Cultivate Meaningful Conversations with Think-Pair-Share
The Think-Pair-Share strategy is designed to give students time and structure to formulate and share ideas. It promotes participation by encouraging thoughtful response. This strategy, if done correctly, can be extremely effective in building higher-order critical thinking skills. Before implementing Think-Pair-Share with your students, describe the strategy and provide guidelines for discussion. Explain to students that they will think critically about a topic, discuss the topic or question with a partner, and share ideas with the rest of the class. Formulating questions from the text that foster higher-order thinking is important for the strategy to be successful. After posing the question(s), monitor and support students as they work through each step of the process.
Develop Concise Summary Writing with GIST
GIST (Generating Interactions between Schemata and Text) is a strategy for establishing comprehension of a text. It encourages students to write concise meaningful summaries, and it works well with all levels of readers. Teaching students summarizing techniques will help them learn to effectively synthesize information. The goal of a GIST summary is for students to be able to convey the “GIST” of what they read without the extraneous details. Using GIST, students develop the necessary skills to independently identify the main ideas and key details in a text. Begin the GIST strategy by having students read a short piece of text.

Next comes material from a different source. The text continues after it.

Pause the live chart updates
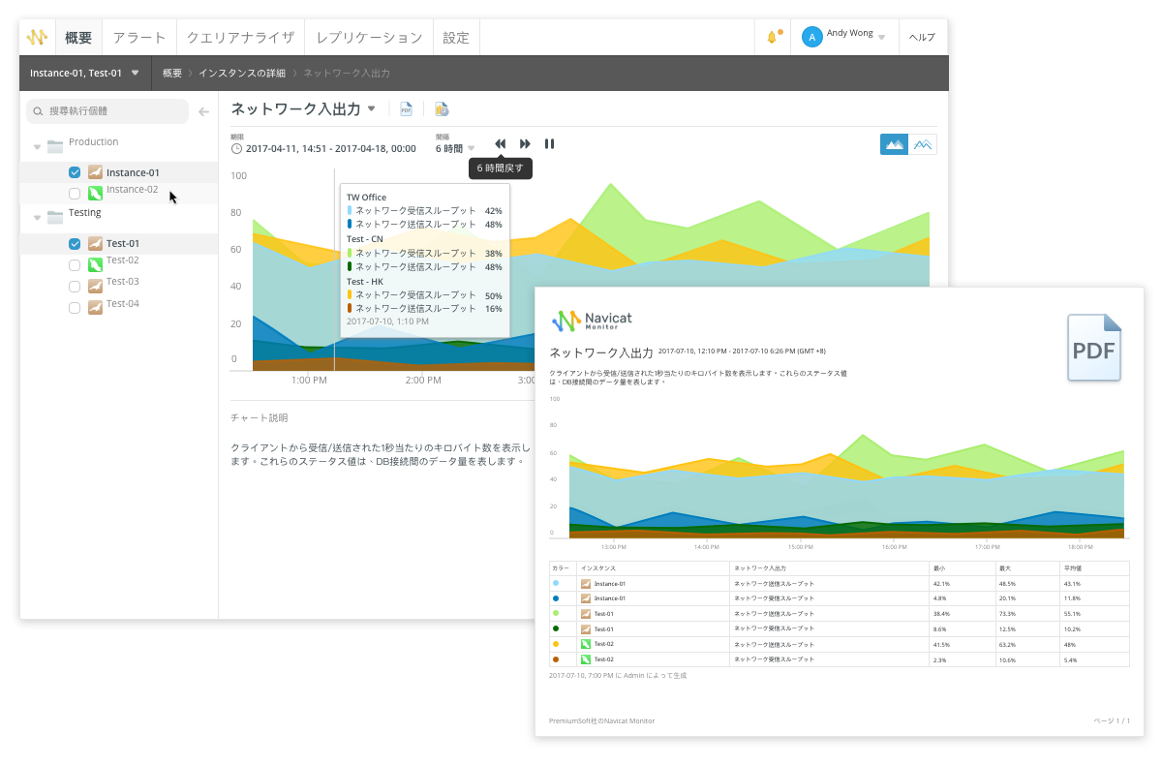Viewport: 1162px width, 765px height. (x=549, y=144)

After reading, instruct students to answer who, what, when, where, why, and how questions based on the text selection. Next, have students condense their answers into a one-sentence summary. It is important to support students in writing GIST summaries until they can do them independently.
The goal in implementing reading comprehension strategies is for students to transfer those skills and apply them when reading independently. Focusing on a small group of strategies throughout the school year will give students a chance to really hone their skills.